The geometry of the ridge should produce a shoaling beam near the surface and a plunging beam near the bottom (Pingree and New 1989, 1991; Nash et al. 2006). Observed and model energy-flux profiles from the eight stations around Kauai Channel and French Frigate Shoals show intensification in the upper ocean (Fig. 5), as expected from WKB scaling (FE ∝ N). However, the observations often exhibit near-surface intensification and energetic small-scale vertical structure that the model fails to capture, because of either inadequate vertical resolution in the model or sparse temporal sampling in the observations projecting energy from outside the semidiurnal band onto the semidiurnal fits (Nash et al. 2005). Our error estimates (Fig. 5) account for aliasing of GM energy that has significant depth dependence. High-wavenumber near-inertial energy similarly alters energy-flux profiles but was not accounted for because sampling was insufficient to resolve it. Observations also reveal near-bottom peaks in the cross-ridge energy flux (FE⊥) at some stations, though these rarely coincide with numerical predictions. Observed correlations 〈υ′p′〉/(〈υ′2〉〈p′2〉) of 0.3–0.7 in the energy-flux major-axis direction indicate that a large fraction of the water column variance contributes to the integrated flux. Correlations were <0.1 in the minor-axis direction.
Vertically integrated fluxes radiate north and south away from the Hawaiian Ridge in both observations and the model (Fig. 1), consistent with satellite altimetry (Ray and Mitchum 1997; Kantha and Tierney 1997) and farfield tomography (Dushaw et al. 1995) results that characterize the ridge as a source of internal tides. Observed energy-flux magnitudes range from 1 to 33 kW m−1 (Fig. 1, red; and Table 1) and follow the spatial pattern of high- and low-energy regions predicted by the model (Fig. 1, blue; and Table 1); errors in the observed depth-integrated energy flux average ±2.5 kW m−1. Strong fluxes emanate from French Frigate Shoals (9–33 kW m−1), Kaena Ridge (4–18 kW m−1), and the region west of Nihoa Island (3–15 kW m−1), while weaker fluxes (0.4–2 kW m−1) radiate from the regions east of Nihoa Island and near Necker Island. Observed and modeled fluxes typically point in the same direction at energetic sites, with the notable exception of stations 06 and 06a (southeast French Frigate Shoals) and 01 and 13 (west Kauai Channel) where observed fluxes exhibit a strong westward (along ridge) component not present in the simulations (Fig. 1). At most stations, mode 1 dominates both cross- and along-ridge energy fluxes (Fig. 1, bottom panels). Cross-ridge flux has significant mode-2 contributions at station 08 (northwest French Frigate Shoals) and stations 12 and 14 (Kauai Channel). Mode 2 dominates the along-ridge flux at station 02 (southwest Kauai Channel) and stations 07 and 09 (French Frigate Shoals).

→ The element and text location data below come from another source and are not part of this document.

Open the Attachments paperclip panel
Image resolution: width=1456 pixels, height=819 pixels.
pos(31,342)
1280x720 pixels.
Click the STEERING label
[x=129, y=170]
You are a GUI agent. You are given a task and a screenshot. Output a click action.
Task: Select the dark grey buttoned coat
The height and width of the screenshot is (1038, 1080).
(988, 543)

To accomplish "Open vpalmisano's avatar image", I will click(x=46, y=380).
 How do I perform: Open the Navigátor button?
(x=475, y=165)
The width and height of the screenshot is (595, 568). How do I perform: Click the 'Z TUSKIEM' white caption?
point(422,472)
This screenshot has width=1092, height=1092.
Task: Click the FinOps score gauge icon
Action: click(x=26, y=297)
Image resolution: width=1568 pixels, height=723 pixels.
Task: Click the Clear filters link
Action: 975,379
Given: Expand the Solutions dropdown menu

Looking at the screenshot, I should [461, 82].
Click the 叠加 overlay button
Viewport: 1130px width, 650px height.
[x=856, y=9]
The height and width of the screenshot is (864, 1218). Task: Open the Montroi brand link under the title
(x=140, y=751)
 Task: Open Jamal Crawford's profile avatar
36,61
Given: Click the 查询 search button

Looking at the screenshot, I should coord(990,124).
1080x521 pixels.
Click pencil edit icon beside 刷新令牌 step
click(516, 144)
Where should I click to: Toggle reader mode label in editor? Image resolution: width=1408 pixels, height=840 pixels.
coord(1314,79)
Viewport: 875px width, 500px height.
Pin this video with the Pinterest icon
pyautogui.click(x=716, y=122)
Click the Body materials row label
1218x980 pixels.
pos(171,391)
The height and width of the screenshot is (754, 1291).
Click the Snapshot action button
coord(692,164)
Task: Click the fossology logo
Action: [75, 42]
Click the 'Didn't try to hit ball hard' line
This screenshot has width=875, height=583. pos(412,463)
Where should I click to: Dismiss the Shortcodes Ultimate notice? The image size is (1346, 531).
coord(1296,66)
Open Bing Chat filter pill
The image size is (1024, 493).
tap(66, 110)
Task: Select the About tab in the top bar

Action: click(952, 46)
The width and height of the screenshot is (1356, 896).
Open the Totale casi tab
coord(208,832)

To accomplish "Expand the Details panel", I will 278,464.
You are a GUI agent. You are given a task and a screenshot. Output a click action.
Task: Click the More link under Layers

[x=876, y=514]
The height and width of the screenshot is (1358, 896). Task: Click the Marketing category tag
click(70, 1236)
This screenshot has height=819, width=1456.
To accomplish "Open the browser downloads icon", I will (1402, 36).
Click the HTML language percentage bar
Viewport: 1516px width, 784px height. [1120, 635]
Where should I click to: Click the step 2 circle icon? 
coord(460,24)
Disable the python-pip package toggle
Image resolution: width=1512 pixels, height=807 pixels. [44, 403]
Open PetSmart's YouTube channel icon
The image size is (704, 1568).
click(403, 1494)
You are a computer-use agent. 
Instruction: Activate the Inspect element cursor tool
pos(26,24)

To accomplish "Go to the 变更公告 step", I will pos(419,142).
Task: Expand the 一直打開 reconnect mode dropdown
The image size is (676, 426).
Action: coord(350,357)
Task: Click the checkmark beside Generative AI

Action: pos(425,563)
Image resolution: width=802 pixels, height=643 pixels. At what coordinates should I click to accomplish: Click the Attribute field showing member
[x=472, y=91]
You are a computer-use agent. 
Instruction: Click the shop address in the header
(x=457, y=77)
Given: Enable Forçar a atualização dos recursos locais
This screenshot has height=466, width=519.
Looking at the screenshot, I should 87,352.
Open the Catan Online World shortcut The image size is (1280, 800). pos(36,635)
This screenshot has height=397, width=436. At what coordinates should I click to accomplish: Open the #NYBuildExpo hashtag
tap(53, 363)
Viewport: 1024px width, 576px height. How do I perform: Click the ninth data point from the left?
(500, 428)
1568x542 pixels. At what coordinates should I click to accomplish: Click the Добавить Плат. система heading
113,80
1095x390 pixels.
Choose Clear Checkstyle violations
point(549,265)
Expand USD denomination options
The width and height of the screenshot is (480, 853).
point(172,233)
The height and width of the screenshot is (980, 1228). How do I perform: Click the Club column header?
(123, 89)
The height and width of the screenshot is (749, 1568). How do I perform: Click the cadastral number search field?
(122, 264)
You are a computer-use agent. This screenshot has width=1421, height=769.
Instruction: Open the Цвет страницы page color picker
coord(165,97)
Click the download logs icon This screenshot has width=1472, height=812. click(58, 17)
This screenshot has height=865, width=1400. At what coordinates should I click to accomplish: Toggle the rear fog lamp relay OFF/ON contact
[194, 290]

Station occupation timing relative to the spring–neap cycle (Fig. 2) could explain some of the differences between high- and low-energy sites (Fig. 1 and Table 1). Model results (Holloway and Merrifield 2003) show significant spring–neap energy flux modulation, with spring fluxes roughly five times larger than those at neap (for locations close to the ridge). However, spatial patterns of high- and low-flux regions remain consistent through the spring–neap cycle. Observed energy fluxes west of Nihoa Island taken at neap (04) and spring (04a) tide show a fivefold increase consistent with model predictions. A similar comparison between sites 06 and 06a finds only a threefold increase, perhaps because 06a was occupied during the falling tide prior to the neap. Observed fluxes often exceed model values by a standard error at energetic sites (e.g., French Frigate Shoals) but agree more closely at low-energy sites 03 and 05. Model results reveal weak internal tide generation south of Necker Island, consistent with weak spring-tide energy flux observed at site 05. A fivefold energy flux increase from neap to spring tide implies spring energy fluxes of roughly 2 (11) kW m−1 at site 03 (10). Models and observations both depict weak energy fluxes radiating from the region east of Nihoa Island (03) but disagree at site 10 where relatively large neap-tide values imply large spring-tide energy flux radiating northward from Necker Island.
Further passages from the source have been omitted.